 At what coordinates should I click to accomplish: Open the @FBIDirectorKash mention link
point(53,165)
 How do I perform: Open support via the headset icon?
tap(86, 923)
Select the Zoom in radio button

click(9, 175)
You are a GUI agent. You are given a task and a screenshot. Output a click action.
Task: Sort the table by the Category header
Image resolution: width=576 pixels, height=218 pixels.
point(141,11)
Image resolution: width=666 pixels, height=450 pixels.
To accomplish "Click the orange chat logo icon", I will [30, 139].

...

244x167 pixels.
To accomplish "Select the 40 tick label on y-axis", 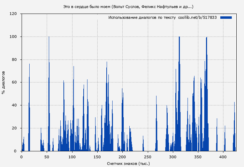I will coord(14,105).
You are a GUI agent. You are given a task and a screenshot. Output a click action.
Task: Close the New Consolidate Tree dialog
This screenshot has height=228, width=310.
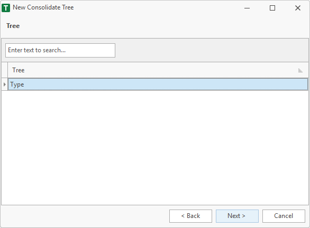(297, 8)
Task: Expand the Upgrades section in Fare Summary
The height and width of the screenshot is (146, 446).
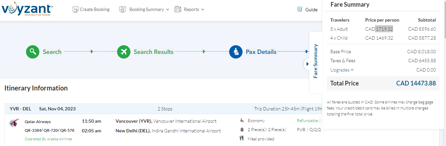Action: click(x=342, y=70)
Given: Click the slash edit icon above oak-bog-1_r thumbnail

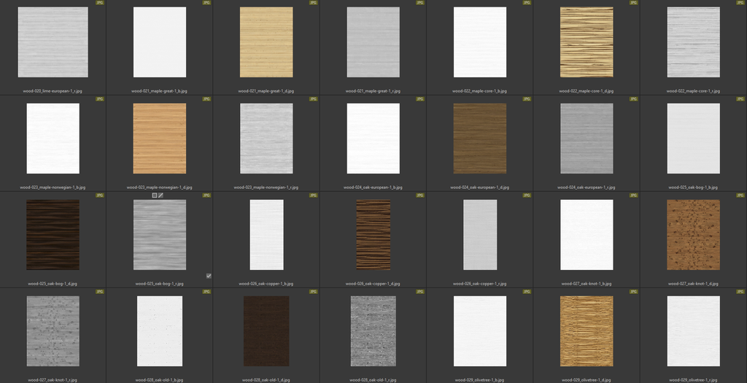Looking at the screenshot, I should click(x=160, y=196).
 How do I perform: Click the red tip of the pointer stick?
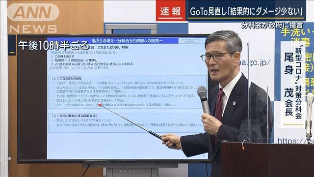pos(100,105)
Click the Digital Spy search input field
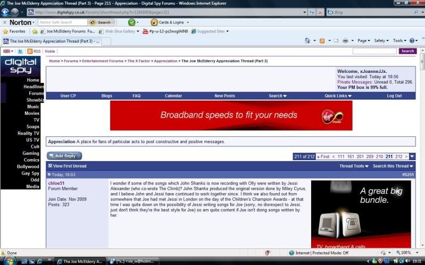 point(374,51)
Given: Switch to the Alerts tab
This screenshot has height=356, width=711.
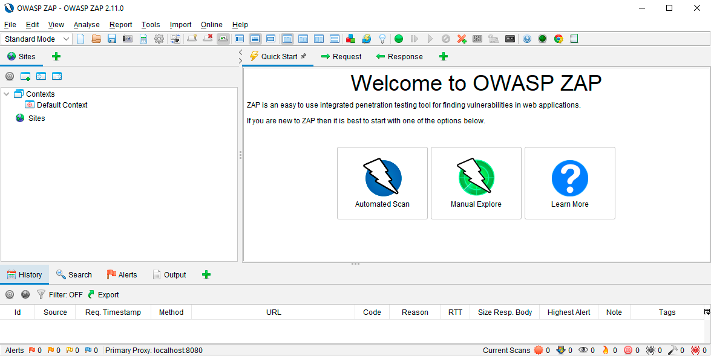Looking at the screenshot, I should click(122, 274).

### ASSIGNMENT
Retype only this portion of the data above: the line containing "At what coordinates", the line containing "Image resolution: width=666", and all lines between them, exactly.

### WRITTEN REPLY
 At what coordinates should I click to accomplish: Open the @FBIDirectorKash mention link
point(53,165)
 How do I perform: Open support via the headset icon?
tap(86, 923)
Select the Zoom in radio button

click(9, 175)
You are a GUI agent. You are given a task and a screenshot. Output a click action.
Task: Sort the table by the Category header
Image resolution: width=576 pixels, height=218 pixels.
point(141,11)
Image resolution: width=666 pixels, height=450 pixels.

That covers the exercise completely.